━━━ Dataset entries ━━━
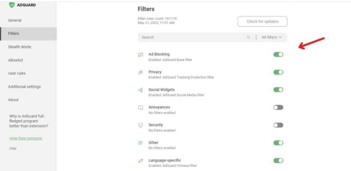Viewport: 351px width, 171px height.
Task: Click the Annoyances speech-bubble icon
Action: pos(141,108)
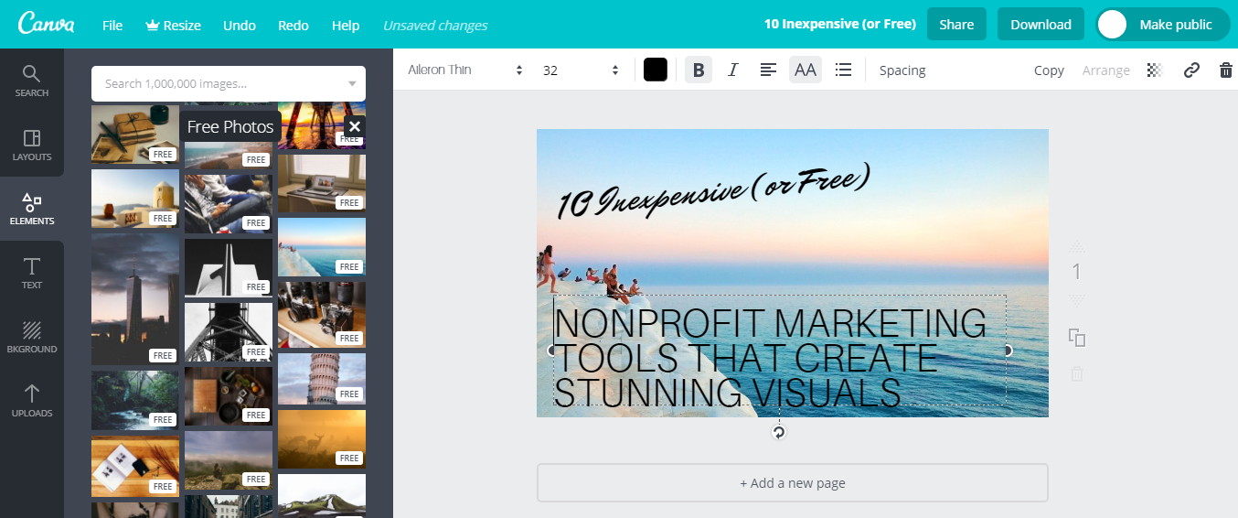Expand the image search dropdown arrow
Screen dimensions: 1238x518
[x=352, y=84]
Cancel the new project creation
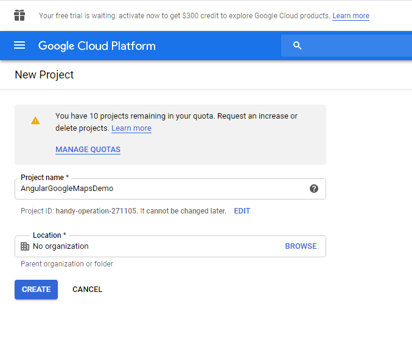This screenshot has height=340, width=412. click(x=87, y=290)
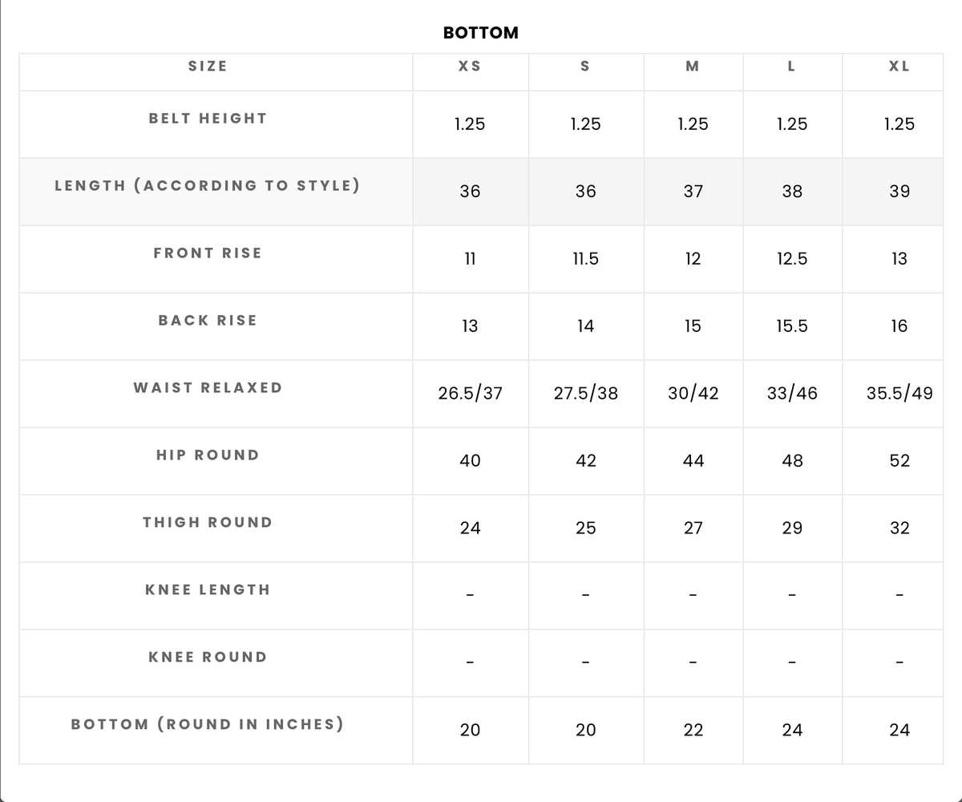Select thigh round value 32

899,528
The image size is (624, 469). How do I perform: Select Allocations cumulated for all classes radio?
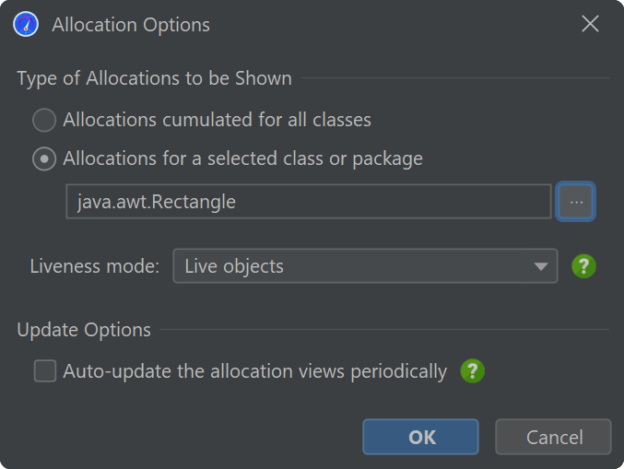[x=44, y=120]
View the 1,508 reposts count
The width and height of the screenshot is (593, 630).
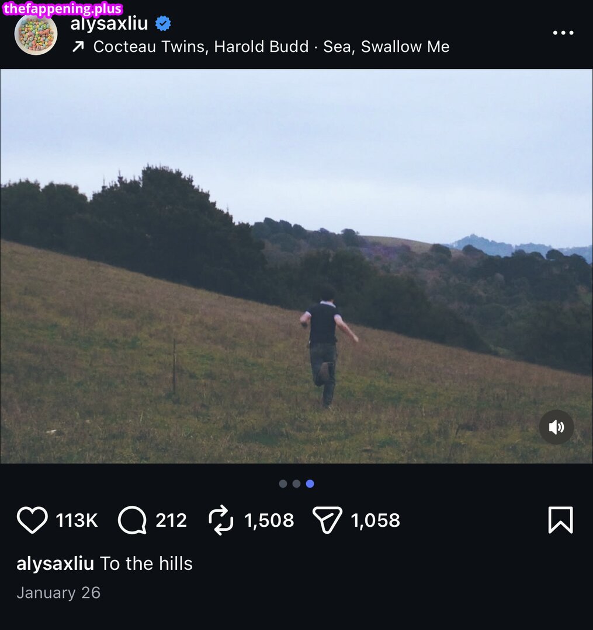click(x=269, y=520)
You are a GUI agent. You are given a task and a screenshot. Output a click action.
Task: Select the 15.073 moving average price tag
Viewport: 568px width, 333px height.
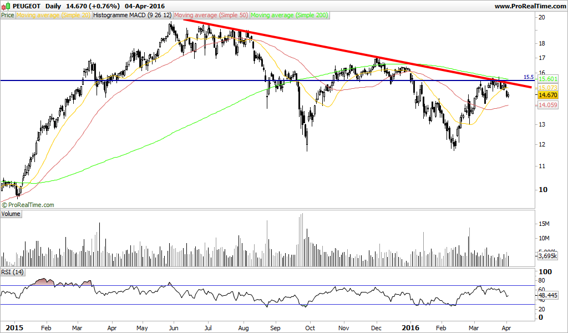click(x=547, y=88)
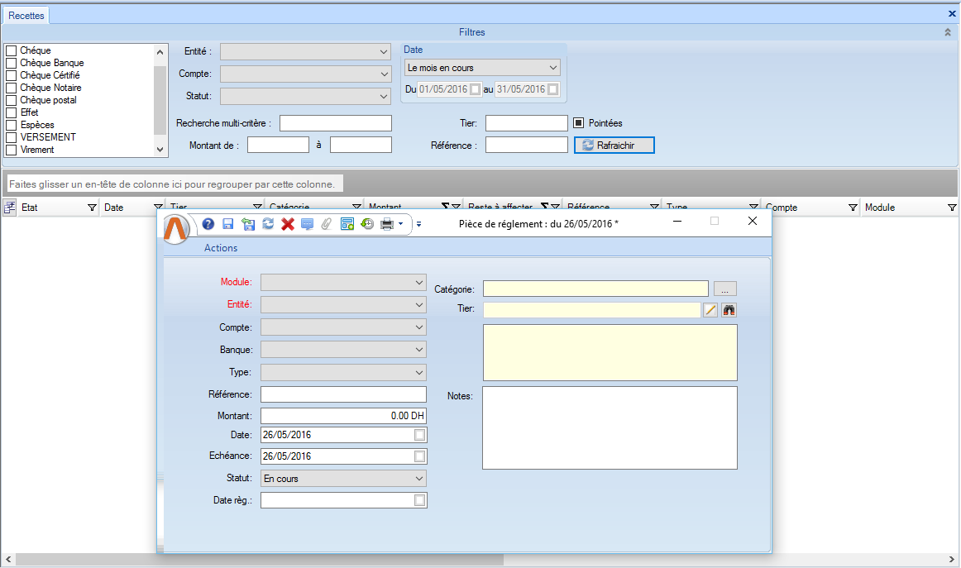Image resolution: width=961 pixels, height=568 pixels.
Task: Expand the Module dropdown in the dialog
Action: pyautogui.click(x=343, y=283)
━━━
━━━ Dataset entries ━━━
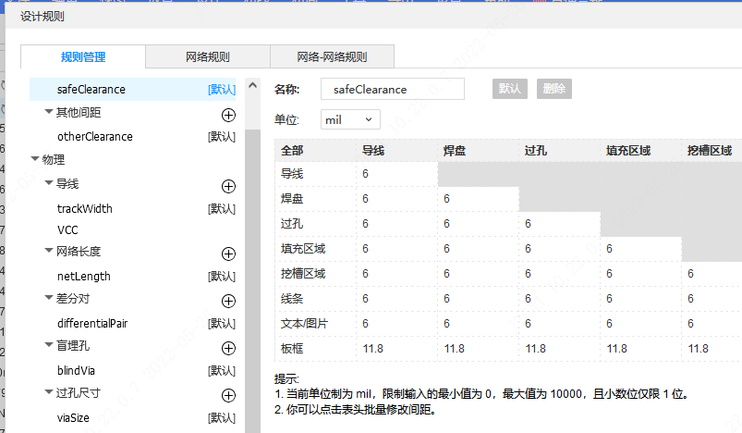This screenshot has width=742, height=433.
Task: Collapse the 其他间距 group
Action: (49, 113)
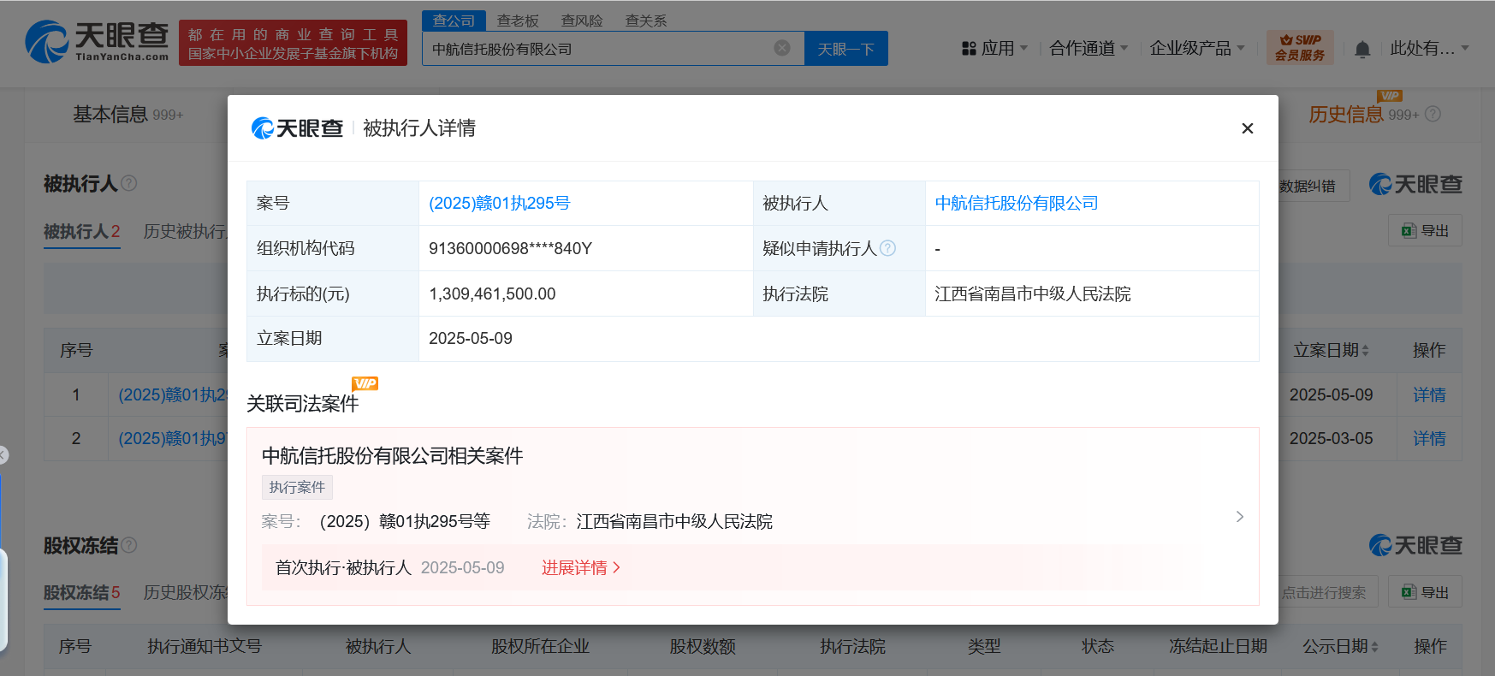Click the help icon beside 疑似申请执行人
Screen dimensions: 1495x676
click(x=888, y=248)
━━━
— What you will do —
Transcribe only this stretch of the data: the line with "The image size", the line with "You are a GUI", and every line in between. Leave out the pictures.

— The answer —
The image size is (624, 469). How do I perform: Select Allocations cumulated for all classes radio?
[x=44, y=120]
View the 1,508 reposts count
The width and height of the screenshot is (593, 630).
click(x=269, y=520)
You are a GUI agent. You are given a task and a screenshot. Output a click action.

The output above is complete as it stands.